Many, including the US and India, would view potential Chinese leadership of a forum of strategically significant island nations as sinister and worrying. Whether it be debt trap diplomacy or the creation of artificial groupings with potentially exploitative designs, India has actively been trying to counter what it assesses to be ill-intentioned Chinese moves in a region that has so far been within India’s primary sphere of influence. In a recent financial package India guaranteed Sri Lanka of currency swaps, energy security, and a line of credit for food and medical imports. Just a day before Wang’s arrival in Male, India had released money for eight High Impact Community Development projects in the Maldives that are expected to directly impact local people as they relate to procurement of ambulances and providing education, among others.
India’s relations with Beijing over the last few years have been strained due to China’s belligerence in the Himalayas, and it is in India’s direct interest to prevent further Chinese intrusion into its strategic orbit. Just as the case is with India, it certainly will not be in the interests of the US and the dozens of other leading democracies that stand opposed to Chinese expansionism if the dragon were to succeed in establishing its hegemony over the tiny but important island nations in the Indian Ocean.

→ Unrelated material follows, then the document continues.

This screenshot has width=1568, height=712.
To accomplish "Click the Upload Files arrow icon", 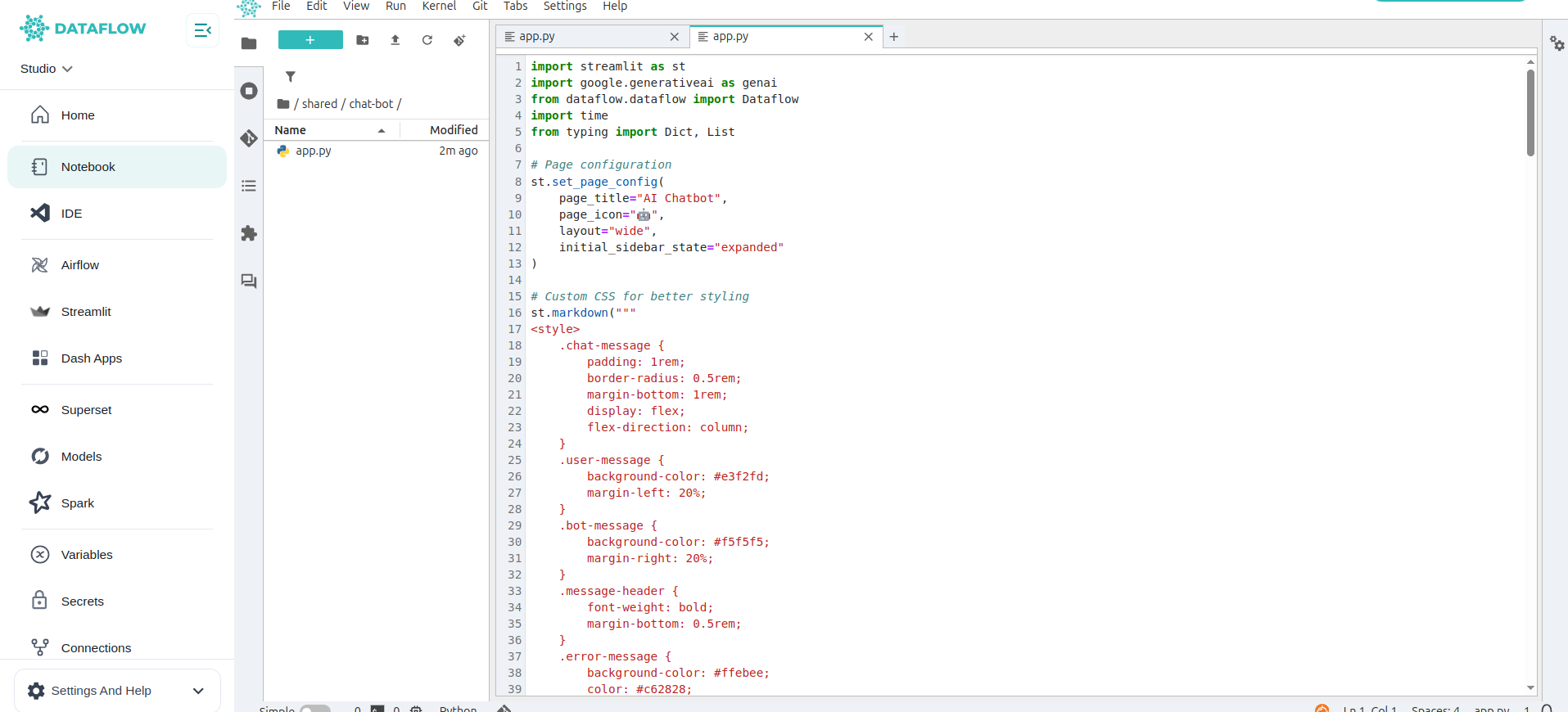I will click(395, 40).
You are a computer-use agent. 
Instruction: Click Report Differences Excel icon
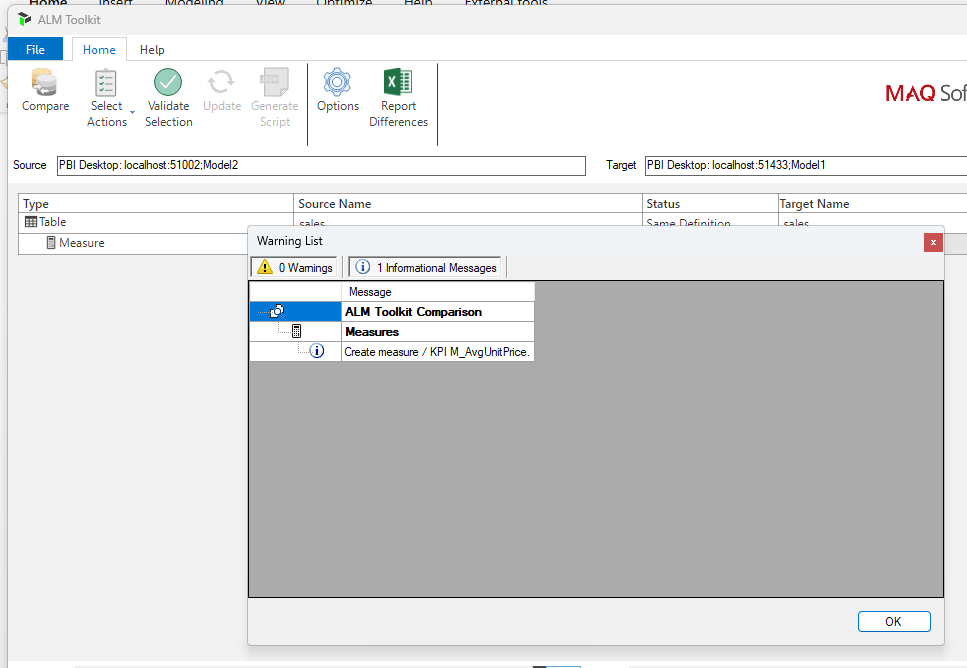(398, 83)
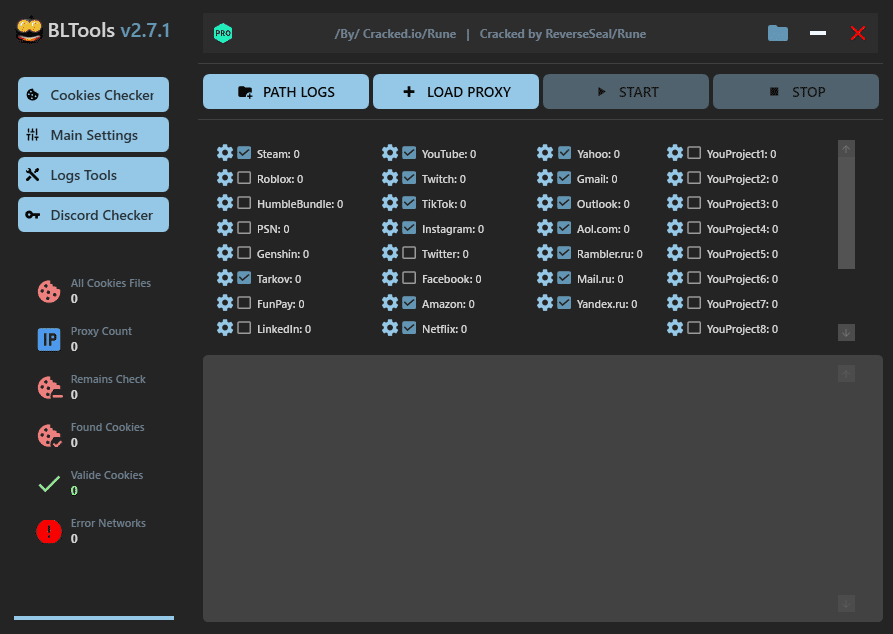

India, as a developing country, does not have the deep pockets that China has, and if the US-led West is really serious about containing the rapid strides that China is making across the globe, it needs to complement India’s strong commitment towards countering Chinese intrusion into the Indian Ocean by financially empowering the island nations and strengthening their independence of action, bargaining power, and development.